> What to produce: Identify each line in the listing below that contains the word "screenshot", and copy those lines in full.

>>>>>

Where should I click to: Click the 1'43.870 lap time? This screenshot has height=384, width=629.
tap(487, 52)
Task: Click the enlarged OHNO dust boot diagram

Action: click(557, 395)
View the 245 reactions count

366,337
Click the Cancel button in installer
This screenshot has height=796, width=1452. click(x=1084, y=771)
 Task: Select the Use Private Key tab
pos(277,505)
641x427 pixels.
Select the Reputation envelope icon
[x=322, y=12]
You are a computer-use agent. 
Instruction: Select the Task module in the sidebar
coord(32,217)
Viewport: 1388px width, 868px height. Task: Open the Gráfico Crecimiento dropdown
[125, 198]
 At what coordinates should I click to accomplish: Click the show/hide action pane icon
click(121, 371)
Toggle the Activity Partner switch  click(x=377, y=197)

<<<<<

> In response:
Where should I click to: Click the 1'43.870 lap time? This screenshot has height=384, width=629.
This screenshot has height=796, width=1452. click(x=1084, y=771)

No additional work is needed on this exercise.